UIScape

Almost all science fiction movies made so far have invariably featured some form of speech recognition, where all sorts of computers, robots or even sliding doors could accurately understand and respond to human speech under any conditions. Although speech recognition technology hasn’t progressed quite as fast as SF writers had imagined, it is increasingly being used for everyday products and services: a handful of mobile phones can already respond to basic voice commands without needing any previous training with samples of your voice, and Interactive Voice Response (IVR) systems will pick up your call, listen to what you want, and tell you where is the nearest restaurant or when is the next train.

The reason such applications have been (relatively) succesful is that they manage to overcome the inaccuracies of speech recognition and the ambiguity of human speech by limiting themselves to a particular domain (e.g. requests about movie showtimes) and taking into account the specific domain knowledge (e.g. users are likely to pronounce the name of a movie currently on show). By carefully following this principle, researchers from the National Research Council of Canada have created VoiceCode, an application that allows computer programmers to dictate program code to their computer, with virtually no need to touch the keyboard.

The main issue with dictating program code is that programming languages were never meant to be spoken but were designed to have a clear, simple structure that can be easily understood by a computer. A simple example of this is the naming of functions and variables: in program code it is not uncommon to see abbreviations such nInMsgs for a variable that represents the number of incoming messages. Without VoiceCode, one would have to spell out the abbreviation somehow like “n-capital-i-n-capital-m-s-g-s”. VoiceCode, however, can learn and adapt to the ways that computer programmers abbreviate such names, and match a full spoken phrase with its likely abbreviations. But such heuristics are bound to fail once in a while, so what happens in this case? VoiceCode again follows a basic principle of interaction design: in case of error, give the user a quick way to recover. Whether the error was made in the stage of voice recognition or in translating natural language to program code, it can be easily corrected by selecting one of the alternative interpretations presented in a popup window.

It’s impossible to describe all the features that make this piece of software a great case study in voice recognition, so I highly recommend watching their demo video that was presented in the CHI 2006 conference. However, as impressive as this video may be, don’t rush to throw away your keyboards just now. You may escape RSI, but VoiceCode authors are quick to point out that a similar condition, voice strain may be linked to the continuous use of speech recognition products. One can only wonder if such problems may also arise with more futuristic input technologies, such as brain wave reading.

Multi-touch is all the rage these days. Presenters resizing, zooming and rotating photographs and maps, all with a simple movement of two hands or fingers across the display surface. Regardless of how likely you are to actually want to do these things, it is a compelling interaction technique, because it is natural and direct. However, touch screens have their downsides and limitations, and it is uncertain whether they will ever displace the keyboard and the mouse from their spot on our desktops.

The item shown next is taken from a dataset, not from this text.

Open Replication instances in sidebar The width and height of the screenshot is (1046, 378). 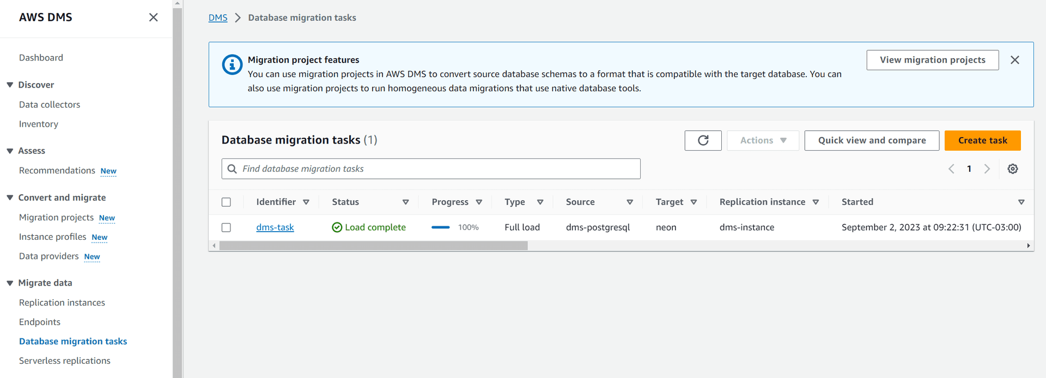(62, 302)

An alternative for gestural input is through computer vision, as is used in the the EyeToy for the Sony PlayStation 2. However, accurate recognition of complex gestures involving fingers poses a challenge for these systems.

Computer scientist Andrew Wilson has now found a new way of achieving vision-based gestural input using a much simpler method than previous approaches. Using a standard web cam looking down onto your keyboard, his software can recognise when you put your thumb and forefinger together, and allows you to then move, zoom and rotate content thus “grabbed”. In addition to the two-point manipulations that multi-touch allows, you can also pinch with only one hand and twist it to rotate, or move it up towards the camera to zoom in.

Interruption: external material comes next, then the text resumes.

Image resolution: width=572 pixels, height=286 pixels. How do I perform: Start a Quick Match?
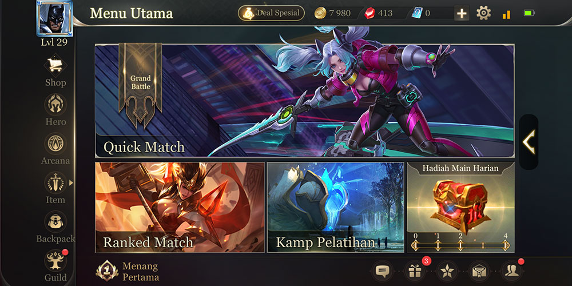click(305, 101)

I highly recommend watching the video. (Try to ignore Robert Scoble’s musings in between Wilson’s explanations. Credit to him, though, for shooting this as part of his tour of Microsoft Research.)

The way it works is simple but ingenious. Instead of trying to recognise complex shapes of the hand, Wilson’s solution uses a simple heuristic: while your hands are in the picture without any fingers touching, the background is one single continuous region; when you put your thumb and forefinger together, you are “pinching off” a piece of the background, creating a new region in the image. Regions touching the edge of the image are ignored, which avoids interpreting shapes that you may inadvertently create by cutting across the corner of the image with your arm. To allow the one-handed manipulations, the software further has to find the approximate ellipse formed between the fingers, and react to changes in its orientation and size.

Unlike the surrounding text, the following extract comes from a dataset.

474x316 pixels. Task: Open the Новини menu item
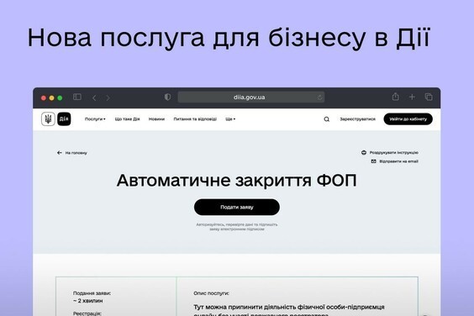[x=156, y=119]
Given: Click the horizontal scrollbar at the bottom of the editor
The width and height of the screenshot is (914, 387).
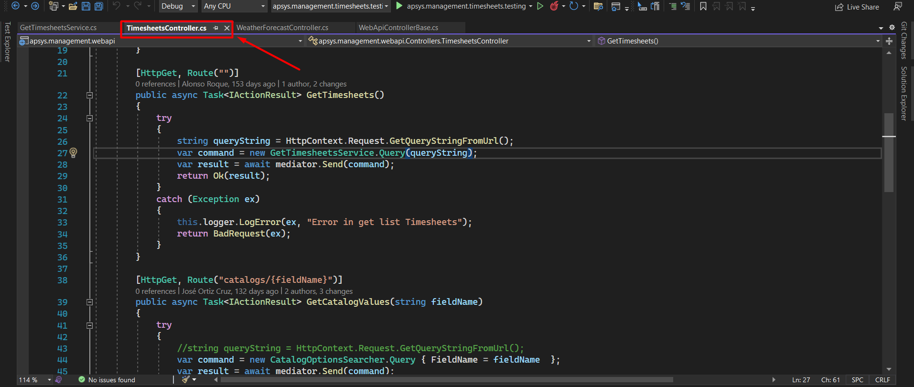Looking at the screenshot, I should [x=447, y=380].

The solution has some limitations. Altough the interaction seems simple and natural, the hands and fingers have to be held in a particular way and within a certain area. The appearance of the background is also important so that hands can be recognised. And although the technique can be used to control the mouse cursor, the interaction for this is not as natural as for direct manipulation. There are also no empirical results from user testing yet, so there may be further usability issues lurking. Despite its limitations, however, this interface looks promising in that it may allow ad-hoc gestural interaction to complement our keyboard and mouse, without requiring expensive new hardware.